BHRC observed that the paucity of the prosecutor’s evidence gives rise to the potential conclusion that such charges are manifestly ill founded, that they have been improperly brought and pursued by the prosecutor’s office and that defendants so charged have been arbitrarily and unlawfully deprived of their liberty.

“Placing this in the context of the very tight and broad clampdown on civil society, journalists, lawyers, academics and judges that has taken place since the coup attempt, BHRC observes that it is indeed plausible that these charges are politically motivated. At the very least, they represent a grave incursion into freedom of expression and freedom of the press in Turkey.”

The report urged that Turkish authorities consider whether the continued prosecutions of these defendants and the continued detention of four of them are in the public interest and should be pursued.

Further, BHRC urged the authorities, and in particular the court, to honor their constitutional and international commitments to the rule of law and fundamental human rights, including commitment to an independent and impartial judiciary and to the protection and preservation of freedom of expression.

Jolly said in a summary of the report on the BHRC website: “Whilst this is an interim trial report, and we have not yet had verdicts, very serious human rights failings appear to have been raised by what we have seen so far, including for those defendants who remain in detention,” BHRC’s Vice Chair Jolly said and added: “Despite the seriousness of the charges, and the aggravated life sentences sought by the prosecutor for some of the defendants, the evidence which has been relied upon to bring and pursue these charges appears farcical and fundamentally ill-considered. It does not come close to the standard required by international law, or indeed Turkey’s domestic law, which raises the question as to why these charges are being pursued at all.”

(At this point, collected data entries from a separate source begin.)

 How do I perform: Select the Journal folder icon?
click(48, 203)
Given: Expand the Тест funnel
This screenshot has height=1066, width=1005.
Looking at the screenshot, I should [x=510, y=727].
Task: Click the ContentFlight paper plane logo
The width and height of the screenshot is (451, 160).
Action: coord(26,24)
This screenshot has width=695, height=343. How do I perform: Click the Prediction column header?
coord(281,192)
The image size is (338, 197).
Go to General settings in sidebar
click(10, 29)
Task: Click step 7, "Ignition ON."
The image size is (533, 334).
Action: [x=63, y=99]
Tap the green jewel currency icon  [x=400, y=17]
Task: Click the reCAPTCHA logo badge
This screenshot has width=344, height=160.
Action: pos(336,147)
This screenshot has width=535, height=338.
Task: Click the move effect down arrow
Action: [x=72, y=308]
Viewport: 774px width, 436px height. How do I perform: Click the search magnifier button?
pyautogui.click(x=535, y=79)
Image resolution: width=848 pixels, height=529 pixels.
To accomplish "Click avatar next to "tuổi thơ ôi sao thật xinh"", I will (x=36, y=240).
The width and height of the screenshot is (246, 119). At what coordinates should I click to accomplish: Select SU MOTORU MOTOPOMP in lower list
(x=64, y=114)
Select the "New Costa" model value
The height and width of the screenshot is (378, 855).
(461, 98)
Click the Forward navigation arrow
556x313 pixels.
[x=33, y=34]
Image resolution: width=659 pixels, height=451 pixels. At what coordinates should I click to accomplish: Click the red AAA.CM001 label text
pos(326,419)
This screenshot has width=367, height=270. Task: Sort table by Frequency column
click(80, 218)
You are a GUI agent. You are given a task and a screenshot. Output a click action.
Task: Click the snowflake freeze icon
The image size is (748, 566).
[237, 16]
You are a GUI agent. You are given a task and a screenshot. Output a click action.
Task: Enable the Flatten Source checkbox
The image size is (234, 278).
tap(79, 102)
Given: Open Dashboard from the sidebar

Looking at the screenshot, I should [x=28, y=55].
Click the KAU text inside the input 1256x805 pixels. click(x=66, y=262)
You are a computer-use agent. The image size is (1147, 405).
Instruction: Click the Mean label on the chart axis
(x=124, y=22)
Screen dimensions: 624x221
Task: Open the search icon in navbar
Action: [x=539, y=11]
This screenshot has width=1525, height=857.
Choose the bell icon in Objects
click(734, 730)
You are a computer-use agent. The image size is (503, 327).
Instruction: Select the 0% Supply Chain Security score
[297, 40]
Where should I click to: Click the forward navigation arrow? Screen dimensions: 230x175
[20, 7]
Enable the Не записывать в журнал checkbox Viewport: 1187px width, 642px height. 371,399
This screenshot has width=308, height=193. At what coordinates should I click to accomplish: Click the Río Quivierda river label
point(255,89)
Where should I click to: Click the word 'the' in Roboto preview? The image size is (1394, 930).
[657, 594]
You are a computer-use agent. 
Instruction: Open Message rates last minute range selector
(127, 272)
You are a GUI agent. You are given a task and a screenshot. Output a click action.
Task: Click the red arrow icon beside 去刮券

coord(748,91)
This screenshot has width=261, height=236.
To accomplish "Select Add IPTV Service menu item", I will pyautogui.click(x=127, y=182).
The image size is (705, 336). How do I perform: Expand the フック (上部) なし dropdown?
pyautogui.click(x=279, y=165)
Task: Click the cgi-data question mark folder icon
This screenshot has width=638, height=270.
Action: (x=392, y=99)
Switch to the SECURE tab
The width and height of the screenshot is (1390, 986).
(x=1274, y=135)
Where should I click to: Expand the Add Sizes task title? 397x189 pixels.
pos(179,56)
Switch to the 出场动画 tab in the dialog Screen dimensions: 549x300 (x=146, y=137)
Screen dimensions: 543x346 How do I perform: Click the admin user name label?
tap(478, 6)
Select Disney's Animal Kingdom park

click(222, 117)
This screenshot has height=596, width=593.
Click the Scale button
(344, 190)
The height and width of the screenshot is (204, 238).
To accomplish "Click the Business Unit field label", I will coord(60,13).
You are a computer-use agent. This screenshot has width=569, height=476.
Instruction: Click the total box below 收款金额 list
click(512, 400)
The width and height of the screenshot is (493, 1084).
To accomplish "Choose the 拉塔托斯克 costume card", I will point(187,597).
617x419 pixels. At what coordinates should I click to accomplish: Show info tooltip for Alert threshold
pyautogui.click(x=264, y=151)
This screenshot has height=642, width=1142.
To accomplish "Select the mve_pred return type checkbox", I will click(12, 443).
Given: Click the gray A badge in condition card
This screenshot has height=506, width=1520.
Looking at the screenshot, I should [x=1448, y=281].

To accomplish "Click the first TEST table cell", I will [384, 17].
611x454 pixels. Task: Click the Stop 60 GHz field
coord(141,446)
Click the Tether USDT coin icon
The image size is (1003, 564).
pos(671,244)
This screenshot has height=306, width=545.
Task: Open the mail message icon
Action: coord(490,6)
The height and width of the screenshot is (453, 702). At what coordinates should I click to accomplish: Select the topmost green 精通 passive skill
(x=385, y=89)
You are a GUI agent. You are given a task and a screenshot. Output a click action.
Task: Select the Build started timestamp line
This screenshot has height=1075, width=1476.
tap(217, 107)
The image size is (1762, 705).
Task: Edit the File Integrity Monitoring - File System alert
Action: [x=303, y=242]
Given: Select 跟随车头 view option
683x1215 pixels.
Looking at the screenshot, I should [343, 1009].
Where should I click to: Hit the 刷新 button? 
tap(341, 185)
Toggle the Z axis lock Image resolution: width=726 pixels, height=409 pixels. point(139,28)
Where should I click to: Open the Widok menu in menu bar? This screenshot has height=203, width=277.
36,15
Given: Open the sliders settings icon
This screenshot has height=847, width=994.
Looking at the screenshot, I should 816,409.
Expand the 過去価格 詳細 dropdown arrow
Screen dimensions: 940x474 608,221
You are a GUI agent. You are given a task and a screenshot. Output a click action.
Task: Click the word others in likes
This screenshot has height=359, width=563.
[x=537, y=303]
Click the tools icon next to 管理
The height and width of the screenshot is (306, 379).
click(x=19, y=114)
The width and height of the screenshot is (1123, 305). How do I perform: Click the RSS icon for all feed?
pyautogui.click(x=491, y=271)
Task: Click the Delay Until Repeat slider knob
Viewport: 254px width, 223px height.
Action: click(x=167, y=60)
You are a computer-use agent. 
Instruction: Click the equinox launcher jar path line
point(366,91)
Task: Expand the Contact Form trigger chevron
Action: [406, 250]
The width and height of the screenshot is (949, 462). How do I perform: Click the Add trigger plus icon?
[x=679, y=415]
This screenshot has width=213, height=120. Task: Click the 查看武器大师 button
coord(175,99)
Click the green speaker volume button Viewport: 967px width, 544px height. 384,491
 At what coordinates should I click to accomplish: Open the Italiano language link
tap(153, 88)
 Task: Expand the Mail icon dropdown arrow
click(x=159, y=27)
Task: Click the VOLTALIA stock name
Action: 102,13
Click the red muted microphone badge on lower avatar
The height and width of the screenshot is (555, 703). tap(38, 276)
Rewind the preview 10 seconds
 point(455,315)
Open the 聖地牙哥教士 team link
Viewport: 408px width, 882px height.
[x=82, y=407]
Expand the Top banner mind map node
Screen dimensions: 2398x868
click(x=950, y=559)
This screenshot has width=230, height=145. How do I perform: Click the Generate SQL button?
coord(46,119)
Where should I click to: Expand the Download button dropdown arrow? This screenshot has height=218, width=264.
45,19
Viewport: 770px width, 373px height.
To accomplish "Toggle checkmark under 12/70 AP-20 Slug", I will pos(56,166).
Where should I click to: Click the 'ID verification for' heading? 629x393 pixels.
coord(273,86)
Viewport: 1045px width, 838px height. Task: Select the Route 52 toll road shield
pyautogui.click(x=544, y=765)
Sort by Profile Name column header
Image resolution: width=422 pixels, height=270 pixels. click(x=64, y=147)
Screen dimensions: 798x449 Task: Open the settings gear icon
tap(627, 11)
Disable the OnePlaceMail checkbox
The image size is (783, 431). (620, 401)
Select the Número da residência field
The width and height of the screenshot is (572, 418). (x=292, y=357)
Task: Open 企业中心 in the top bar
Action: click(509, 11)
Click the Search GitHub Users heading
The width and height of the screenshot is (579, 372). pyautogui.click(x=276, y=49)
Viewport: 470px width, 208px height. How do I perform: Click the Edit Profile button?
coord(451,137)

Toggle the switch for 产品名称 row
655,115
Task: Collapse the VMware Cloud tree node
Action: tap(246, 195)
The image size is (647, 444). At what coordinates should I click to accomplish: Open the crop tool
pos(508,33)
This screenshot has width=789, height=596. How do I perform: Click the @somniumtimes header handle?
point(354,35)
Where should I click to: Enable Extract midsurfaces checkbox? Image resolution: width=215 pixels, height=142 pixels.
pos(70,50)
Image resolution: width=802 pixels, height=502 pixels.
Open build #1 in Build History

“This appears to be a situation in which journalists are being tried for employing everyday tools of their trade, such as common words or rhetorical phrases which, without more and without taking into account the context of the whole piece or the historical and political context in which their articles were written, do not begin to make out the elements of the serious terrorism crimes with which they are charged. Journalism itself does not constitute a crime.”

“It is also deeply concerning for the rule of law in Turkey that Zaman’s lawyer, Orhan Cengiz, who was listed on the indictment without any allegations against him initially, appears to have been targeted by virtue of being identified with his client.”

Turkey is ranked 157th among 180 countries in the 2018 World Press Freedom Index released by Reporters Without Borders (RSF). If Turkey falls two more places, it will make it to the list of countries on the blacklist, which have the poorest record in press freedom.

Turkey is the biggest jailer of journalists in the world. The most recent figures documented by SCF show that 243 journalists and media workers were in jail as of June 27, 2018, most in pretrial detention. Of those in prison 184 were under arrest pending trial while only 59 journalists have been convicted and are serving their time. Detention warrants are outstanding for 143 journalists who are living in exile or remain at large in Turkey.

Detaining tens of thousands of people over alleged links to the Gülen movement, the government also closed down some 200 media outlets, including Kurdish news agencies and newspapers, after a coup attempt in Turkey on July 15, 2016.